Thermal conductivity of regolith on planetary bodies including the Moon and asteroids is one of the most important physical properties for calculating their surface temperature and thermal evolution. We have experimentally investigated the parameter dependences of the thermal conductivity of powdered materials under vacuum conditions mainly using glass beads as a model material. Together with these experimental results, we developed an integrative model for the thermal conductivity, which enable us to estimate the thermal conductivity of powdered materials from the parameter values. However, this model does not explicitly include the effects of particle size distribution and particle shape. Evaluation of their effects on the thermal conductivity is a critical issue to apply our thermal conductivity model to natural regolith on the planetary bodies.
In this study, we measured thermal conductivity of a lunar regolith simulant, JSC-1A, and samples with narrow particle size distributions prepared from JSC-1A by sieve. From these experimental results and our previous experiment data about the glass beads, we evaluated the effects of the wide particle size distribution and irregular particle shape on the thermal conductivity.
Particle sizes of JSC-1A is less than 1 mm, and volumetric median diameter and volumetric arithmetic mean diameter are about 100 μm and 40 μm, respectively. By sieving JSC-1A, we prepared four samples with particle sizes of 53-63 μm, 90-106 μm, 355-500 μm, and 710-1000 μm. We call the sample that is not sieved “JSC-O (Original)” and the samples that are sieved “JSC-S (Sieved)”. Their thermal conductivity was measured by the line heat source method. Degree of vacuum during the measurements was about 0.01 Pa, and ambient temperature was controlled from -25 to 60 ℃. Temperature dependence of the thermal conductivity for each sample was utilized to determine solid conductivity (contribution of the thermal conduction through contact points between the particles) and radiative conductivity (contribution of radiative heat transfer through void spaces between the particle surfaces). The particle size, density, and porosity of the measured samples are summarized in Table 1.
Figure 1 shows experimental results.

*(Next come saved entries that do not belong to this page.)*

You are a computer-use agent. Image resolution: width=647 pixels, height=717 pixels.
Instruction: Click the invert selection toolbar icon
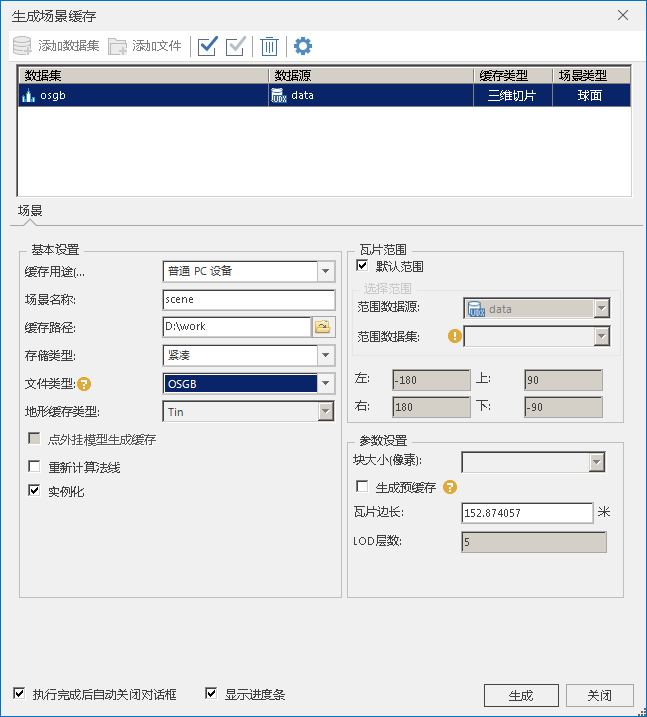[236, 46]
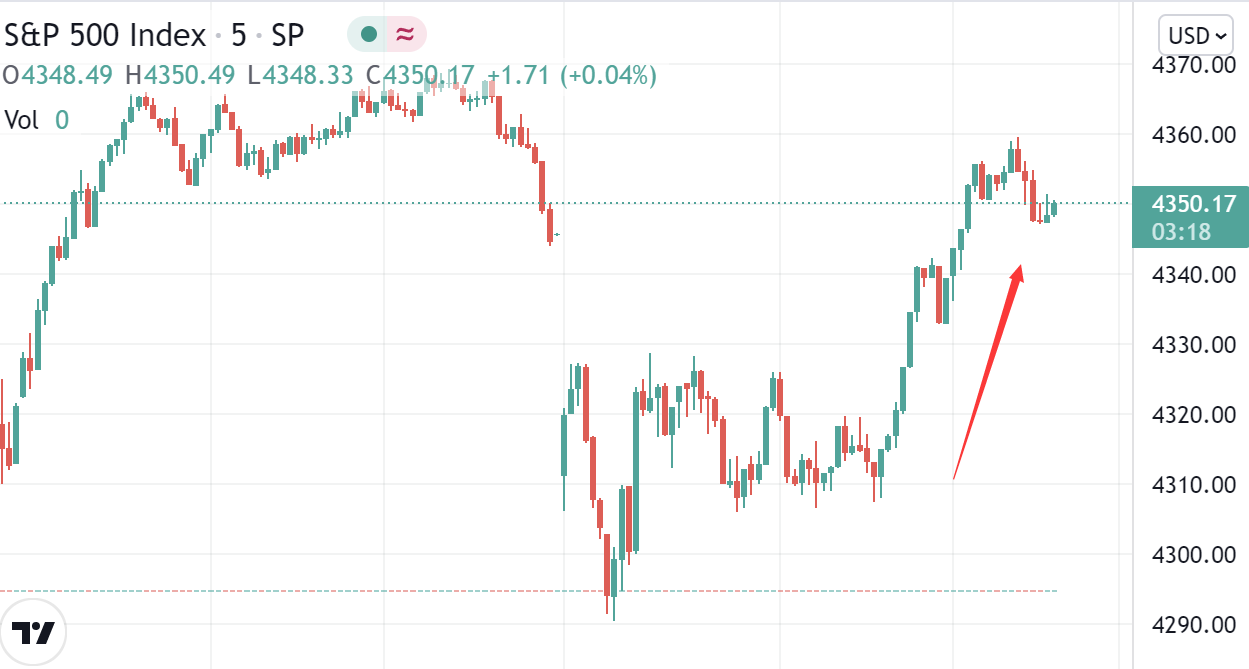Click the SP exchange label in title
Image resolution: width=1249 pixels, height=669 pixels.
(x=288, y=35)
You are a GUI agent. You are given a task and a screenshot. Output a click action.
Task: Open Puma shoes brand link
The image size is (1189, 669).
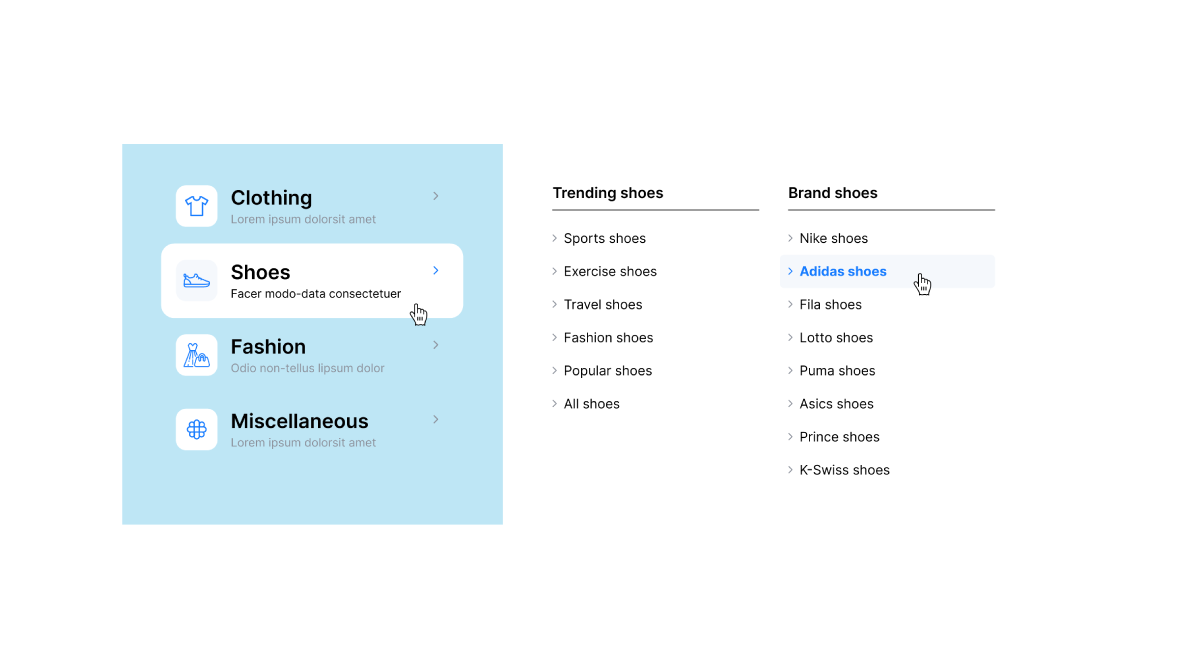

Because the porosity values of the JSC-S were lower than that of JSC-O (42%) and were scattered from 47% to 66%, we corrected the conductivity to that at the porosity of 42% with using our thermal conductivity model, and these corrected data are also plotted. Moreover, the results for glass beads (porosity of 42%) are also shown.
(1) Effect of particle size distribution: Comparison of JSC-O and JSC-S.
We found that the solid conductivity of JSC-O is comparable with that of JSC-S of 90-106 μm. This particle size is comparable with the volumetric median size of JSC-O. That is to say, it implies that the solid conductivity of a powdered media with a given particle size distribution can be represented as that of a powdered sample with single particle size of the volumetric median. The radaitive conductivity of JSC-O was also comparable with JSC-S 90-106 μm. From these results, we can suggest that the particle size representative of the thermal property is the volumetric median particle diameter.
(2) Effect of particle shape: Comparison of JSC-S and glass beads
The solid conductivity values of JSC-S were comparable with or lower than those of glass beads with the same particle size of each JSC-S. These differences would reflect the difference of the particle shapes, and it is implied that irregular particles have lower solid conductivity than the spherical particles. On the other hand, we found that the radiative conductivity values of JSC-S and glass beads were comparable. Therefore, we can conclude that the effect of the particle shape on the radiative heat transfer is small, and the radiative conductivity can be modeled with approximation by spherical particles.